IDENTIFYING POLLUTANT SOURCES ALONG GROUNDWATER FLOWPATHS IN KANEOHE, OAHU, HAWAII

Nutrients and other pollutants of anthropogenic origin that are fluxed to Kaneohe Bay, Oahu, Hawaii through streams and submarine groundwater discharge (SGD) impair water quality and feed algal blooms that cause cascading degradation to its coral reef ecosystems. It is now well established that nutrient concentrations are highly elevated in Hawaiian SGD relative to seawater, and recent results predict continuous SGD to be 2-4 times the volume of surface runoff fluxing to the Bay. Here we outline objectives, strategies, and initial results used to (1) identify vectors of groundwater flow from recharge zones at high elevations to coastal SGD by coupling a MODFLOW model with a local meteoric waterline (LMWL), and (2) determine the quantity and source of nutrients leaching into the groundwater system along flowpaths, derived from onsite sewage disposal systems (OSDS) or fertilized agricultural lands. There are over 176,000 OSDS cesspools in Hawaii, and approximately 4,500 OSDS septic tanks; more than 1,300 OSDS exist in our principal target area surrounding Kahaluu alone.
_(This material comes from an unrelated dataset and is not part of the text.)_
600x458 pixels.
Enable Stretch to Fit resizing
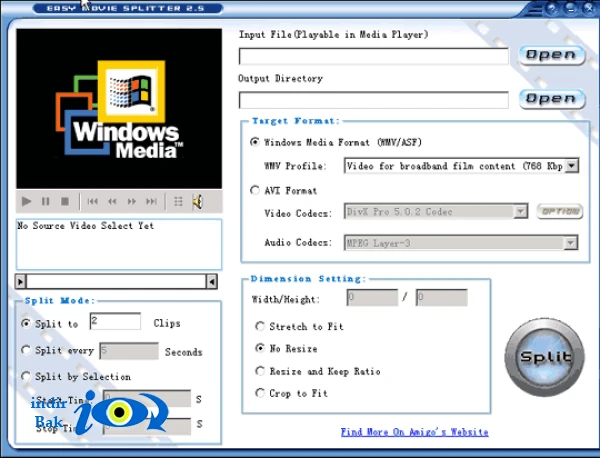point(260,326)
Our groundwater model of east Oahu thus considers groundwater elevation gradients determined by reported wellheads across the island in addition to modeled nitrate concentrations extrapolated for both (OSDS)-equipped households and agricultural land plots. Isotopic compositions of precipitation measurements are being used to create the first Local Meteoric Water Lines (LMLWs) for Oahu; the island’s modest elevation gradient makes spatial distribution an important factor in changes to composition island-wide. Comparing the LMWL to isotopic composition of groundwater corrected for salinity will show flow vectors from precipitation recharge zones to SGD. Nutrient measurements along flowpaths are being developed for extent and spatial distribution of nutrient loading from both streams and SGD to the Bay. The isotopic composition of nitrate (NO₃^-) has characteristic values for agricultural fertilizer vs. human waste from OSDS and thus differentiates nitrate sources. When coupled with total alkalinity, d13C values in dissolved inorganic carbon (DIC) can predict extent of denitrification and account for variation in the isotopic composition of NO₃^-.